Plaintiff also filed the affidavit of the technician, Darryl Piearcy, who performed the windshield replacement on this claim on the behalf of Plaintiff. Mr. Piearcy is a certified windshield replacement technician with 23 years of experience performing windshield repairs and replacement in Florida and other states and participates in continuing education courses. Mr. Piearcy stated that he personally witnessed the insured sign the assignment of benefits in this claim.
Mr. Salinas and Mr. Piearcy both testified that the amounts charged on the invoice reflect a total price that is both prevailing and competitive in the area in which glass replacement services were provided. In support of this statement, Mr. Salinas and Mr. Piearcy both cite to the National Auto Glass Specification (NAGS) guidelines which establish general guidelines for auto glass pricing and maintains a database of pricing information based on national surveys identifying common prices for materials that are necessary for windshield installments. In the instant claim, Plaintiff charged an amount equal to the NAGS list price for materials (i.e., 100% of NAGS) and charged the amount of labor hours specified by NAGS. Mr. Salinas and Mr. Piearcy further testified that prior to setting Plaintiff’s prices, Patriot conducted a market survey by contacting various local windshield replacement facilities and automobile dealerships to research what was being charged for windshield replacements in the community.

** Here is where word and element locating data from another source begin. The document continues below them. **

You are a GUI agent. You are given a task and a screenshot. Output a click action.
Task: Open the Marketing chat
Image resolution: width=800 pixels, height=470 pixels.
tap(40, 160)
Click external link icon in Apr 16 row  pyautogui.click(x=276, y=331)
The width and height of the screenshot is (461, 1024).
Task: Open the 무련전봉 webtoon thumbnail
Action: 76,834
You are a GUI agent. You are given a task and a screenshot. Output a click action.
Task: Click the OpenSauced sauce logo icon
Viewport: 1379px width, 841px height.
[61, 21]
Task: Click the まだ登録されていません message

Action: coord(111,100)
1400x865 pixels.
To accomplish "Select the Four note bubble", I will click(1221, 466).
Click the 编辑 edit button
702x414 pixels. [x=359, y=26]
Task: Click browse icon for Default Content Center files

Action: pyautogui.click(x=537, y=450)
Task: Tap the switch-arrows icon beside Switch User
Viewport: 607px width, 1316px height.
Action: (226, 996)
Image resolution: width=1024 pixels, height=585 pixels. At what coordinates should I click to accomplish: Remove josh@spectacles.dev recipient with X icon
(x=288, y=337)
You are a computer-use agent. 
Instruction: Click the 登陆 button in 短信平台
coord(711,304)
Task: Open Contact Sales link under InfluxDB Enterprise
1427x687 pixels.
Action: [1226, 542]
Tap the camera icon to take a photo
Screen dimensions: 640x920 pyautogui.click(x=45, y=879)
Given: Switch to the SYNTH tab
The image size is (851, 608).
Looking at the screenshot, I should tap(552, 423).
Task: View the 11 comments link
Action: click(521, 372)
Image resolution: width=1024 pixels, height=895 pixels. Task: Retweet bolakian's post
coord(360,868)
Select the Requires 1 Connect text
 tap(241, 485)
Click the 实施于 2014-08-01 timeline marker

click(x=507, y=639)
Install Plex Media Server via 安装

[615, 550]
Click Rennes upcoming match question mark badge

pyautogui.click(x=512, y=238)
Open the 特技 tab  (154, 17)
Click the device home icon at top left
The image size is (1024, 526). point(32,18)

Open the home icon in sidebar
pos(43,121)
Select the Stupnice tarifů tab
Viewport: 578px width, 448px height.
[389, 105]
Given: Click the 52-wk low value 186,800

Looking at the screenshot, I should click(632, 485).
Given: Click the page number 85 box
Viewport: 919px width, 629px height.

Once the Plaintiff has met its by establishing its claim, the burden now shifts to the Defendant to establish that the amount sought is limited by the terms of the policy and that there remains a genuine issue of fact. In support of Defendant’s Motion for Summary Judgment, Defendant has filed the affidavit of Susanna Eberling, Defendant’s Continuing Unit Examiner. Ms. Eberling’s affidavit does not identify any methodology as to how the “prevailing competitive price” was determined. Ms. Eberling’s affidavit does not provide any data relating to any prices that are “prevailing” or “competitive.” Additionally, Ms. Eberling is not able to provide any information as to why the repairs done and amount charged in this case should not be considered the prevailing competitive price. The affidavit states, “the price GEICO paid Patriot in this claim, $300.78, is the amount that did not exceed the price GEICO could secure from a competent and conveniently located repair facility.” That is a conclusory statement without factual support. Pino v. Lopez, 361 So.2d 192 (Fla. 3d DCA), cert. denied, 365 So.2d 714 (Fla.1978) (plaintiff’s affidavit in opposition to motion for summary judgment was insufficient as a matter of law because it alleged conclusions of law without supporting facts).
Therefore, it is hereby ORDERED AND ADJUDGED that Final Judgment is hereby entered in favor of the Plaintiff, PATRIOT GLASS, LLC, which shall recover from Defendant GEICO INDEMNITY COMPANY the principal sum of $364.97 plus statutory interest for which let execution issue forthwith.
The Plaintiff is the prevailing party and is entitled to an award of attorneys’ fees and costs in an amount to be determined. The Court retains jurisdiction to determine the amount of attorneys’ fees and costs to which Plaintiff is entitled to recover.